Alan Turing bir eşcinseldi. Yaşadığı dönemde, İngiltere’de eşcinsellik suç olarak kabul ediliyor. Turing cinsel yönelimini yıllarca saklasa da bir gün evine hırsız girmesi nedeniyle polis olayı araştırıyor ve Turing’in eşcinsel olduğu sonucuna varıyor. Mahkeme Turing’e iki seçenek sunuyor, ya 2 yıl hapse girecek ya da hormon tedavisi görecek. O bilgisayarlar üzerindeki çalışmalarına ara vermemek için hormon tedavisini tercih ediyor. Hormon tedavisi sırasında aldığı östrojen, bedenine hasar vermekle kalmıyor, psikolojisini de bozuyor. Sonunda 1954 yılında Alan Turing üzerine siyanür serpilmiş elma yiyerek intihar ediyor. Ölümünün intihar mı, bir suikast mi yoksa kaza mı olduğu ise hala bilinmiyor. Yaşadığı topluma belki de en önemli faydayı sağlamış bir isim, yine o toplumun ahlaki yapısı nedeniyle yaşamaktan vazgeçiyor.

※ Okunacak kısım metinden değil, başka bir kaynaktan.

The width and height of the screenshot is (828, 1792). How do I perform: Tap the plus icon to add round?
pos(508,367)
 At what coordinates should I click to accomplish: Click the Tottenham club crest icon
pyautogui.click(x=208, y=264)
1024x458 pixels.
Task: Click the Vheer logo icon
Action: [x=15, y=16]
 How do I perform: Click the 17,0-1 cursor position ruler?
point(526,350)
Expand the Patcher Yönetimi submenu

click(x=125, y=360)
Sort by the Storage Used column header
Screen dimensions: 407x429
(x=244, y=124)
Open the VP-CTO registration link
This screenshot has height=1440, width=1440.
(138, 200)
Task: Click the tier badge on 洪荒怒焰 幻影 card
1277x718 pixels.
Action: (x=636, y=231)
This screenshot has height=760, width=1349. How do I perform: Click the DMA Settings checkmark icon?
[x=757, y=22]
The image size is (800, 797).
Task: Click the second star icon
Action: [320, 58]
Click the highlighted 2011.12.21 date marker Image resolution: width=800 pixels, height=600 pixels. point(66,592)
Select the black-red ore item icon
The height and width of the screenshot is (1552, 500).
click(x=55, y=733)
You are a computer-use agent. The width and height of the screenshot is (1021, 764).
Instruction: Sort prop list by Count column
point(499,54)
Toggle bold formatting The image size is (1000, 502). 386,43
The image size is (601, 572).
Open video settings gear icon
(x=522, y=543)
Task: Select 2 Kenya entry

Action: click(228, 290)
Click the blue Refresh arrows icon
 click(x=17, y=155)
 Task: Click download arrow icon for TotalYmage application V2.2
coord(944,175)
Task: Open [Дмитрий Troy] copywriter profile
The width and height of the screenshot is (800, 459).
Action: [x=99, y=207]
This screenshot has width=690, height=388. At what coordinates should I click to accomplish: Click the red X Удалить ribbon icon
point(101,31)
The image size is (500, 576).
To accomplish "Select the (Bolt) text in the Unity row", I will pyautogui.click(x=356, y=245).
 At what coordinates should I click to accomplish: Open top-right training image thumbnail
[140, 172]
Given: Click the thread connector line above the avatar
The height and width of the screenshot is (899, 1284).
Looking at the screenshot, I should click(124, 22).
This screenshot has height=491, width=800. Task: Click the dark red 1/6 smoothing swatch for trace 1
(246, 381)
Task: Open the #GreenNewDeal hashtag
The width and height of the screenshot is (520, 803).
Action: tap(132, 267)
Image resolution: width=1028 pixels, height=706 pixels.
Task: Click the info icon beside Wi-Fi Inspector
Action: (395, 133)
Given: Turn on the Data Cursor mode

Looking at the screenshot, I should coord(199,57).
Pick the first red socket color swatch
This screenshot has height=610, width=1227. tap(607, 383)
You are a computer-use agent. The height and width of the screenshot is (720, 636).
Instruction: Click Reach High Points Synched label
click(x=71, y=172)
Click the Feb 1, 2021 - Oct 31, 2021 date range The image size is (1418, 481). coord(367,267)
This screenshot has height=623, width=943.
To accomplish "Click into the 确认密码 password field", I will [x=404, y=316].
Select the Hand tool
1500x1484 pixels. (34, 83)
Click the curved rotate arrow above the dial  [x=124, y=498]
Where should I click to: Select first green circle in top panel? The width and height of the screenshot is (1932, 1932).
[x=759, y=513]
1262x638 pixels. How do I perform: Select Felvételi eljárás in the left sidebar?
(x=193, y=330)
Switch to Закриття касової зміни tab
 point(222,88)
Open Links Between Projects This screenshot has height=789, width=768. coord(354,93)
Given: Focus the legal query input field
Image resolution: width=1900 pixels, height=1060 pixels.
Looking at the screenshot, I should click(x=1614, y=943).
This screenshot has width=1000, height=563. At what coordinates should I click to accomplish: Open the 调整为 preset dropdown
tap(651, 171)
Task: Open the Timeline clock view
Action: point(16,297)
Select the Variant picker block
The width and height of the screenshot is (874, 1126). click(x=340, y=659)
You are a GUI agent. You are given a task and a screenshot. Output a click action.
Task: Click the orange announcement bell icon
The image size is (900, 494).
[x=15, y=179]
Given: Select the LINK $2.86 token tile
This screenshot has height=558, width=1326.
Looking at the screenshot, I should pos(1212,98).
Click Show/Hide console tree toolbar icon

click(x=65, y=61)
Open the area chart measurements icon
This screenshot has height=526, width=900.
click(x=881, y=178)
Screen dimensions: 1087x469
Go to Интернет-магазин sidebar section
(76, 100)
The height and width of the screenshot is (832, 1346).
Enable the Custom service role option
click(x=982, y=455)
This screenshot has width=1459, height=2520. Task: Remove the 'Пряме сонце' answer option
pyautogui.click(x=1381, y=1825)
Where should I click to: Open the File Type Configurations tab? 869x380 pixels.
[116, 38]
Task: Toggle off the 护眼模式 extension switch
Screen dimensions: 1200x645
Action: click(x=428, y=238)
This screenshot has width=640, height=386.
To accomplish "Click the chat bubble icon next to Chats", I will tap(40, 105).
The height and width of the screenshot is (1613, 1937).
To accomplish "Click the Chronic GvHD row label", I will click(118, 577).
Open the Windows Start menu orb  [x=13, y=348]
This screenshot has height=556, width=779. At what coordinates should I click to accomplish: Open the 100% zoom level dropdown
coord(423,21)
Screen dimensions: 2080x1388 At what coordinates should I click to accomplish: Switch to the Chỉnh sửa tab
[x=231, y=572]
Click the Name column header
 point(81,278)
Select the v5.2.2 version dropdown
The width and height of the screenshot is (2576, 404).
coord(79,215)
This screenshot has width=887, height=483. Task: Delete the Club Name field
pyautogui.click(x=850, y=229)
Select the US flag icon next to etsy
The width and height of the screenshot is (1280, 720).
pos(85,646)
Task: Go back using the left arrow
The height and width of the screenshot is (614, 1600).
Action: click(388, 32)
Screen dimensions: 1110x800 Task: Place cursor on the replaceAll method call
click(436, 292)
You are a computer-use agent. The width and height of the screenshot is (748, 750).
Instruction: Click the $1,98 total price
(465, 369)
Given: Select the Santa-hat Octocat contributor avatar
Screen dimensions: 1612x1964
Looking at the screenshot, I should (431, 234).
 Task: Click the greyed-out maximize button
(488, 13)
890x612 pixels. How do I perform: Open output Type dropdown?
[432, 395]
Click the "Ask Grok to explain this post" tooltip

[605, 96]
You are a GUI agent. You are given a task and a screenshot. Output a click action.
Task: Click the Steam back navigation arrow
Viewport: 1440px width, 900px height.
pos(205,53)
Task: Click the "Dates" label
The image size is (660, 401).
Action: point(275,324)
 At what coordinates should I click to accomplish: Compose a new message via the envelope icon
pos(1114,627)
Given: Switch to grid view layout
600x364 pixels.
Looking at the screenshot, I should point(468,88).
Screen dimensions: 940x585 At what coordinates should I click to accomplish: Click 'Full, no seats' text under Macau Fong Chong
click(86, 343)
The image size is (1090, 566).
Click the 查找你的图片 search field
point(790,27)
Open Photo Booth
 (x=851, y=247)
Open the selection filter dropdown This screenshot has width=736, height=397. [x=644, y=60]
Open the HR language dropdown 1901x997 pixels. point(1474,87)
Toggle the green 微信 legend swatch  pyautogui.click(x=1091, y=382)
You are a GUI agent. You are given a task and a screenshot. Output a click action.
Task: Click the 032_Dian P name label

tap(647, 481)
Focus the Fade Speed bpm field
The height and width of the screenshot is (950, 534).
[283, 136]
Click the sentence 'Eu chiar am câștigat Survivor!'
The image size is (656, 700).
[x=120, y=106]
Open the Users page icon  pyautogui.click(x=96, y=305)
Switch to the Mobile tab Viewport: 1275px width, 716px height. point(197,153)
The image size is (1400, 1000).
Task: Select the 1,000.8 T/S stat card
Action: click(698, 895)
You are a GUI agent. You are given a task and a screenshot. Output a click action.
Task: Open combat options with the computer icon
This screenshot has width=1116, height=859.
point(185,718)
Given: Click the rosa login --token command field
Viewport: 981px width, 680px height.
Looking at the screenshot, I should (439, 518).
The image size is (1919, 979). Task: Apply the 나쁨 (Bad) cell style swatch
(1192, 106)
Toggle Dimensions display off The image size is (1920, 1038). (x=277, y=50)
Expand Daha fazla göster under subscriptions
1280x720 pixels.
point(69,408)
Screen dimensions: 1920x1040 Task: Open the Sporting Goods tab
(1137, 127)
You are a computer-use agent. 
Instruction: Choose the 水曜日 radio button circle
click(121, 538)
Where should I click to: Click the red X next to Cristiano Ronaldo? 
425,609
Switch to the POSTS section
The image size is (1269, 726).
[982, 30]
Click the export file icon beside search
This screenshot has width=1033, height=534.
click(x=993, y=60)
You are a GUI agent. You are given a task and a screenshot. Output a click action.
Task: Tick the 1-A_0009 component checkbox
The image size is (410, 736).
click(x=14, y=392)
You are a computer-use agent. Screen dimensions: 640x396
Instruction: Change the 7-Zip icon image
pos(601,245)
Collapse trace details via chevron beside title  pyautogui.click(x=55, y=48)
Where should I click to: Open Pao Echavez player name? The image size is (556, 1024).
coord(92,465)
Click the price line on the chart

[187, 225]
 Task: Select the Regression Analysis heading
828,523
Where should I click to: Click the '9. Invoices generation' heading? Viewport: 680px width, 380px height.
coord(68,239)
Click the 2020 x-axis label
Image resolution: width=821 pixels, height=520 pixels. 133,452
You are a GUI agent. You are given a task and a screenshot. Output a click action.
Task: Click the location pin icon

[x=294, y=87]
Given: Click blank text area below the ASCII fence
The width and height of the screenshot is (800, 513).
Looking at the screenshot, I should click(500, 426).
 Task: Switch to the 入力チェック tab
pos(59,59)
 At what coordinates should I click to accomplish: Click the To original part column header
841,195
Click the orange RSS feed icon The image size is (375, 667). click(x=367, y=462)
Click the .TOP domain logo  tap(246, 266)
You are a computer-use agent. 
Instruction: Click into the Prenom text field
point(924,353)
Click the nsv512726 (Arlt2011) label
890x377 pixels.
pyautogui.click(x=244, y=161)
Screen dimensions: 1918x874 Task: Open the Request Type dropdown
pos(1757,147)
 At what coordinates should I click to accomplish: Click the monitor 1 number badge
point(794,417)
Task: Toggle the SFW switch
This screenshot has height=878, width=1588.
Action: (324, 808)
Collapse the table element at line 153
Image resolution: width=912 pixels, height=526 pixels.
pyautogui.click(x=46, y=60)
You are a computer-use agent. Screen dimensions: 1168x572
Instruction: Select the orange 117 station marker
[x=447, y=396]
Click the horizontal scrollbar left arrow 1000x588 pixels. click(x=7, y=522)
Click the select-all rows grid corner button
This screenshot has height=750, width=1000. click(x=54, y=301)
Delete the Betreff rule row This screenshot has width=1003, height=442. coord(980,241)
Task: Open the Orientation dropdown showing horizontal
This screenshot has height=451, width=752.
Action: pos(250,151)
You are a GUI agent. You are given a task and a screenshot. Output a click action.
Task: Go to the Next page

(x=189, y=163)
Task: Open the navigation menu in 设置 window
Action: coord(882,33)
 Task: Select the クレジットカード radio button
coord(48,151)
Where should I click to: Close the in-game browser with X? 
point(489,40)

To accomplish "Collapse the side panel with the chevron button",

Günümüzde elbette Avrupa’da böyle yasalar yok. Zaten savaşın üzerinden 50 yıl geçtikten sonra Alan Turing’in savaş sırasında yaptığı çalışmalarla ilgili gizlilik kalkıyor ve dehasını toplum için nasıl bir fedakarlıkla kullandığı ortaya çıkıyor. Bundan yıllar sonra, 2009 yılında İngiliz Başbakan Gordon Brown Turing’in cinsel yöneliminden ötürü mahkemeye çıkarılmasından ötürü hükümet adına özür diliyor. Sonra da Kraliçe Elizabeth II Turing için Kraliyet Affı çıkarıyor.
Yapay Zekaya Başka Kimlerin Katkısı Oldu?
Alan Turing’in yapay zekanın babası olduğunu kabul eden otoriteler olduğu gibi, kabul etmeyen de birçok otorite var. İnternette basit bir araştırma yaptığınızda, ilk çıkan ismin başka bir dahi olan John McCarthy olduğunu görebilirsiniz. 1956 yılında kendi organize ettiği bir konferansta ilk kez yapay zeka terimini kullanıyor, fakat o da bunu yaparken insan zekasından yola çıkıyor, yani yıllar önce Alan Turing’in açtığı yoldan gidiyor. 1927’de doğan McCarthy, 2011 yılına kadar yaşıyor. Yıllar boyunca da yapay zeka geliştirmek için uğraşıyor. Geliştirdiği hiçbir makine Turing testini geçemiyor.
Bugün 2019 yılındayız. İnternet ağları genişledi, bilgisayarlar gelişti ve yazılımlar akla hayale gelmeyecek şeyler yapabiliyorlar. Yine de hala hiçbir makine Turing testini geçemedi. İnsansı robotlar da henüz birer makine olarak çalışıyorlar. 10 Nisan 2019 tarihinde uzaydan bir karadelik fotoğrafını dünyamıza ulaştıran teknolojileri de Alan Turing gibi isimlerin katkılarına borçluyuz. Yıllar sonra Einstein’ın teorisinden bir parçanın fotoğrafına ulaşabiliyorsak, Alan Turing’in öngördüğü gelişmeler niye olmasın? Tam da filmde söylendiği gibi “Bazen hiçbir şey yapamayacağı düşünülen insanlar, kimsenin düşleyemeyeceği şeyleri başarırlar.”.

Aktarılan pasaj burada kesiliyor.